The research partly blamed a four per cent drop in domestic applications for training places following the abolition of bursaries for nursing students in 2016.

Despite the shortage, the NHS in England is recruiting fewer trained nurses from abroad than in 2001 - around 1,600 currently - and should aim to increase this by an additional 5,000, the report found.

“There is big competition across the world these days for nursing staff because there is a global shortage,” said Mr Murray, who was formerly director of strategy at the Department of Health.

“NHS bosses should not rely solely on recruitment agencies to find overseas staff.

“They should play an active role in the effort, working across regions to coordinate efforts."

On top of difficulties attracting foreign nurses to the NHS in the first place, trusts often struggle to retain the staff beyond one or two years. Mr Murray said this is because foreign nurses too often arrive lacking a clear idea of what living and working in Britain will be like, particularly those recruited to rural areas.

The report found that trusts such as Yeovil District Hospital have surmounted this by sending senior staff on up to three recruitment drives in a single year to the Philippines and Dubai, where they were able to personally advocate the merits of life in rural Somerset.

At one point last year the trust did not have a single nursing vacancy on any of its wards. It is now recruiting on behalf of several other NHS organisations, a model already adopted in the North of England.

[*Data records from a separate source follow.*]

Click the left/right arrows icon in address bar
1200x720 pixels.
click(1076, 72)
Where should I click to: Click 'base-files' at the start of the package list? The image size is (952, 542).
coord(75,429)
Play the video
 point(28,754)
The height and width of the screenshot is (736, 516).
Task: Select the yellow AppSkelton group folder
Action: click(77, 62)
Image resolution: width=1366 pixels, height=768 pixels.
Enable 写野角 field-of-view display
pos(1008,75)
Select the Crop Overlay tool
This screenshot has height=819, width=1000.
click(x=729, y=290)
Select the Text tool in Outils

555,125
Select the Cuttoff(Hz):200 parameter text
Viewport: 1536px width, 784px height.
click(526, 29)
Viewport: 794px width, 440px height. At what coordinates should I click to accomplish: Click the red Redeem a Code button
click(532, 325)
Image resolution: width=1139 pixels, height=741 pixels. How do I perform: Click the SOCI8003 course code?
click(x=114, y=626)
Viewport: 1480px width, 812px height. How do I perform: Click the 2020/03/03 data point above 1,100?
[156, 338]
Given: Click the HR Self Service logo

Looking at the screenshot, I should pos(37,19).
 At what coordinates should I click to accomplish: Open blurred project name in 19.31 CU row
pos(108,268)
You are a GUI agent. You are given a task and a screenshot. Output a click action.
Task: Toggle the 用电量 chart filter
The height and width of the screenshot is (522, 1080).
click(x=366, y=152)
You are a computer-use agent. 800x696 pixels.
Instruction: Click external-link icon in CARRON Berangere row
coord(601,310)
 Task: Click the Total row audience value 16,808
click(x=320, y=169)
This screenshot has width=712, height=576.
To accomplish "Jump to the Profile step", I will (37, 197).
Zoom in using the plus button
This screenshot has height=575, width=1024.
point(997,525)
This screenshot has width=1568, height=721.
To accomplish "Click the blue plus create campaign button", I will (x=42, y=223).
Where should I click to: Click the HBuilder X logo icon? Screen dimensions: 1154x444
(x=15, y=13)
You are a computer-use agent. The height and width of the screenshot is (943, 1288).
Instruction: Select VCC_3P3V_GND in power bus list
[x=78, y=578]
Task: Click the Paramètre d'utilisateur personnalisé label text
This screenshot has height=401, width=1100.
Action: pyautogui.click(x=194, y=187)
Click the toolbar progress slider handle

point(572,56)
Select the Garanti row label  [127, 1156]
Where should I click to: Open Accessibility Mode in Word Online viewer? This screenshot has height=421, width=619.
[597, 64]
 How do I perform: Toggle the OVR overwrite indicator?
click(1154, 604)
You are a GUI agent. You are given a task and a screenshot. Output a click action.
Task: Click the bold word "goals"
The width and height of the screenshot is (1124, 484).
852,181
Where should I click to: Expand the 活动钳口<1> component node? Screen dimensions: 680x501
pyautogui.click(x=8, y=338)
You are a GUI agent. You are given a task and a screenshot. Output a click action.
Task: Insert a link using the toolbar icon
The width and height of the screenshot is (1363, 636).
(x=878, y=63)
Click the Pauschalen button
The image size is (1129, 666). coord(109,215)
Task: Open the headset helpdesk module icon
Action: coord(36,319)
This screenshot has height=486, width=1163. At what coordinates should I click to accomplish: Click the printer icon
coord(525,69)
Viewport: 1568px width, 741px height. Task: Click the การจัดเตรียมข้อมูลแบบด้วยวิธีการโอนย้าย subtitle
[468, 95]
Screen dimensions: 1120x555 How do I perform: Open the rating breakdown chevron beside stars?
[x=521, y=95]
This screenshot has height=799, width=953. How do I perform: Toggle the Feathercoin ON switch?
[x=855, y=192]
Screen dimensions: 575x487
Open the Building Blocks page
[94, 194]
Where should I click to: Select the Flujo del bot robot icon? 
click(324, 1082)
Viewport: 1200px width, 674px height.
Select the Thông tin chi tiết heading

“They [hospital managers ] are best placed to assess applicants and can offer an honest opinion of life in the UK and the realities of working in the NHS,” said Murray.

“This approach has benefits for the new recruit and the NHS. “It allows overseas professionals to make an informed decision about whether to relocate to the UK, and it helps NHS trusts to select applicants who are attracted to the qualities of their local area.”

Critics have accused clunky visa rules for applicants from non-European Economic Area countries for hampering the recruitment effort.

However, some of these have been recently relaxed, such as a cap on the number of workers in certain salary groups.

So-called Tier 2 visas demand a £30,000 minimum salary, but the Home Office has confirmed that the nursing will remain on a shortage occupation exemption list until 2021, when the policy will be reviewed.